# [Task brief]
Filter the data below for the string "agent" and copy each matching line.

# [Records supplied]
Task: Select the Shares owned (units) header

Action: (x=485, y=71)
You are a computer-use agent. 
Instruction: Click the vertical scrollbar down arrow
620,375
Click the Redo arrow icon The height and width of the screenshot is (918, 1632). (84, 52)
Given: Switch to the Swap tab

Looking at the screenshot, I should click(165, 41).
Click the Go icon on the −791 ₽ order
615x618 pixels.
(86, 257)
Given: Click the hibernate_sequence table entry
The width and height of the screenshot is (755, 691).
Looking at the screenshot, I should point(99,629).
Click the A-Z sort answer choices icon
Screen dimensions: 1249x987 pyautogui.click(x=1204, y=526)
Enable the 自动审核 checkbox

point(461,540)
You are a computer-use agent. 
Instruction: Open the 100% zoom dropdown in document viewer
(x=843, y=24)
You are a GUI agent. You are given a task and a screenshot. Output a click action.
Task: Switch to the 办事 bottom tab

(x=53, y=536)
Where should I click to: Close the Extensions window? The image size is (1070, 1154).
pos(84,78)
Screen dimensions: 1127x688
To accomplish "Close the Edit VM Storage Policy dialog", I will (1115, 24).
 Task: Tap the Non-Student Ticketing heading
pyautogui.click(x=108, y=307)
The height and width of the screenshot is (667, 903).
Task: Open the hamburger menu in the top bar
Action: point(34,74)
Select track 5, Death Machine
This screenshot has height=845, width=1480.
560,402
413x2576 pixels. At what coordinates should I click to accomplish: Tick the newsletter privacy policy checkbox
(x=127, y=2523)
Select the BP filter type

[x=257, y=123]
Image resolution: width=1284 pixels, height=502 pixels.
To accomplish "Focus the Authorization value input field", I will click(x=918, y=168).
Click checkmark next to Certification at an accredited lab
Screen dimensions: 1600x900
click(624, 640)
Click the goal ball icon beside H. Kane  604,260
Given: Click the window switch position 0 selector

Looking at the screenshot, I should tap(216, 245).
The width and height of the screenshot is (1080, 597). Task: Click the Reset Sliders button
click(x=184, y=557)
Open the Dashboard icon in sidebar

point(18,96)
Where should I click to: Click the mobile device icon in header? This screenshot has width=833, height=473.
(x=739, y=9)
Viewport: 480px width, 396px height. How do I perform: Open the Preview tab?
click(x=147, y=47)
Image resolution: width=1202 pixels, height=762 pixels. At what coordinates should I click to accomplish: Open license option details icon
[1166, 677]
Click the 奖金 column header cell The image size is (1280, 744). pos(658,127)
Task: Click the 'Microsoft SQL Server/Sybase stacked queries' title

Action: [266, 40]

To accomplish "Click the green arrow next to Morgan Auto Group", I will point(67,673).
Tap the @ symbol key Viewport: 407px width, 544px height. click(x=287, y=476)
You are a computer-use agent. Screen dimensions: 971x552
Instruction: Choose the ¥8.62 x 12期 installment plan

# [Answer for the task]
You are a computer-use agent. 
You are a computer-use agent. 
You are a GUI agent. You are given a task and a screenshot. Output a click action.
You are a computer-use agent. Screen dimensions: 971x552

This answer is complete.